Merci Stade & Mayo. Joli texte qui rappelle à quel point la paix est précieuse.
J’avais vu le film Joyeux Noël qui évoquait cette trêve. Pas un chef d’œuvre mais j’avais été touché, sans doute parce qu’il renvoie nombre d’entre nous aux misérables conditions vécues par nos aïeux.
J’ai entendu parler du film , oui. Il faudrait que je le regarde par curiosité. En Angleterre il y a eu une longue pub pour la chaîne de supermarchés sainsbury’s qui romancait l’événement et qui a pas mal marcher outre Manche. https://youtu.be/NWF2JBb1bvM?feature=shared
Je connaissais plutôt bien l’histoire, par contre j’ignorais que des monuments commémoratifs avaient été dressés??
Ploegsteert me fait toujours penser à Frank VandenBroucke – que devient sa fille, tiens??
De la guerre, béni soit le jour où ne s’y livreront que ceux qui la promeuvent et qui la louent.
J’ignorais aussi pour les monuments, j’ai pourtant à un moment été assez souvent du côté de Comines mais je ne savais absolument pas à l’époque. À mon prochain passage j’irai faire un tour, je ne suis pas trop loin 😉
Un détail me plaît, ce score de 3-2 pour les Allemands.. En général il me rappellerait plutôt un souvenir délétère, aka cette crapule de Rötlisberger en 94, mais ici il a ceci de bon que – et c’est une version de l’Histoire qu’ont promue pas mal d’auteurs (parfois prestigieux!) – il est assez commun de lire que c’est à l’occasion de ces joutes entre Brits et Allemands que ces derniers auraient vraiment pris goût au football……….dont que dire sinon « Lol »..??
Certes : l’establishment teuton ne goûtait vraiment ce sport brit’.. Certes il y privilégiait plutôt sa gymnastique sportive, le « Turn »….et cependant : évidemment qu’on jouait massivement au football en Allemagne pré-WW1!!!, et évidemment qu’il s’y pressait du monde pour voir ces joueurs!!, allez-y voir les photo et vidéo que j’avais proposées ici ( https://www.pinte2foot.com/article/lami-de-herberger )……

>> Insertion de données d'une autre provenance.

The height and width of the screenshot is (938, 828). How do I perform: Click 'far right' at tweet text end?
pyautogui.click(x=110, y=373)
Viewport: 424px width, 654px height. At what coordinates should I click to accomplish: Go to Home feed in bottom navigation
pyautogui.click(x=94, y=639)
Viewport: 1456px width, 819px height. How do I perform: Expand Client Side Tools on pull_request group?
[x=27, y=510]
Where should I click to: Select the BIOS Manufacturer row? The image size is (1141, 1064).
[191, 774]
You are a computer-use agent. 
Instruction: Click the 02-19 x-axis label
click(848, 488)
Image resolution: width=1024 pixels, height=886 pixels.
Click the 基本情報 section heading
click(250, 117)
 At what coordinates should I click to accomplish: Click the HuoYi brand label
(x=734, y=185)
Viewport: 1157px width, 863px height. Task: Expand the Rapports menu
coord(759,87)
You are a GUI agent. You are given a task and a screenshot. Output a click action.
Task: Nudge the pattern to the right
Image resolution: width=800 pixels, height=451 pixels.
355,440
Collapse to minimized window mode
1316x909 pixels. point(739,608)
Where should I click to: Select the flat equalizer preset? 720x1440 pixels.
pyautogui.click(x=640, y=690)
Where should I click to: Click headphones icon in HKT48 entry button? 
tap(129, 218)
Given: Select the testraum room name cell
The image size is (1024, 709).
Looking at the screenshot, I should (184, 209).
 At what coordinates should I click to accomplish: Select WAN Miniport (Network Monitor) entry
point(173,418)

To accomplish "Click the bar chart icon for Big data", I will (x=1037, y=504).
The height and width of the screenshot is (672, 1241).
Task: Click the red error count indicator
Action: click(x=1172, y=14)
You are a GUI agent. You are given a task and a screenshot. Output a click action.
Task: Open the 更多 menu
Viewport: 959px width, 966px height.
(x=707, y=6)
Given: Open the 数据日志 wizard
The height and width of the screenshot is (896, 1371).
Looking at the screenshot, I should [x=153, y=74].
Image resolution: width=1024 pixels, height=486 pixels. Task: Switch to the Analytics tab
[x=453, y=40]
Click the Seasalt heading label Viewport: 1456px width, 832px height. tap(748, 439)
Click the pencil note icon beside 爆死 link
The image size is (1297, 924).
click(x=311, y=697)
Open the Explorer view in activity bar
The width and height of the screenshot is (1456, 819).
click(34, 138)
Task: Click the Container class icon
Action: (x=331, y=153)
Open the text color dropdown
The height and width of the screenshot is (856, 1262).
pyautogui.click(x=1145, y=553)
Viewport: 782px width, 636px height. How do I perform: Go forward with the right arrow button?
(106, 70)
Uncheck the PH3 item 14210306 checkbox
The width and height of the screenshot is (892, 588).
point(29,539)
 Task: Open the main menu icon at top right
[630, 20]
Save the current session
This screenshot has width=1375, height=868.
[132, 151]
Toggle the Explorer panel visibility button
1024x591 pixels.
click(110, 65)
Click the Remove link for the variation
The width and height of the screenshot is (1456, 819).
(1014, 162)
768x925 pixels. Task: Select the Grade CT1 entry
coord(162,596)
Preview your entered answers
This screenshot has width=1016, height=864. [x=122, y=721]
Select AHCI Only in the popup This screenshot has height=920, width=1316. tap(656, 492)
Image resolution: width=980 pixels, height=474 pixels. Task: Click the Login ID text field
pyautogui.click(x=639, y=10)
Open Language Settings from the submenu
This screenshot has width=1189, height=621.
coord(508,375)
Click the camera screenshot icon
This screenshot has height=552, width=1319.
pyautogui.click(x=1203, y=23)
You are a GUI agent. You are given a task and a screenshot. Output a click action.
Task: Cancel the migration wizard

Et cependant, oui : des auteurs affirmèrent que le succès du football, en Allemagne, procédait de ces matchs/trêves de Noël?? Je ne citerai pas de noms, mais.. Me borner à dire que je ne sais ce qui fut le plus ridicule de tout cela, on a le choix :
Les lunettes grossissantes avec lesquelles l’on voulût voir le soft-power paranoïaque allemand?
Quelque apologie de la force intrinsèque prêtée via ce sport au libéralisme UK, qui forcément dût vaincre les réticences culturelles de cette Allemagne forcément ratatinée sur elle-même?
Ou l’idée que ces quelques matchs eurent plus d’impact sur la troupaille puis la populace allemandes…………que les quatre années d’occupation d’une Belgique où le football était largement pratiqué, partout, depuis deux bonnes générations?
Le fait est que l’idée était (et reste – elle est populaire) grotesque.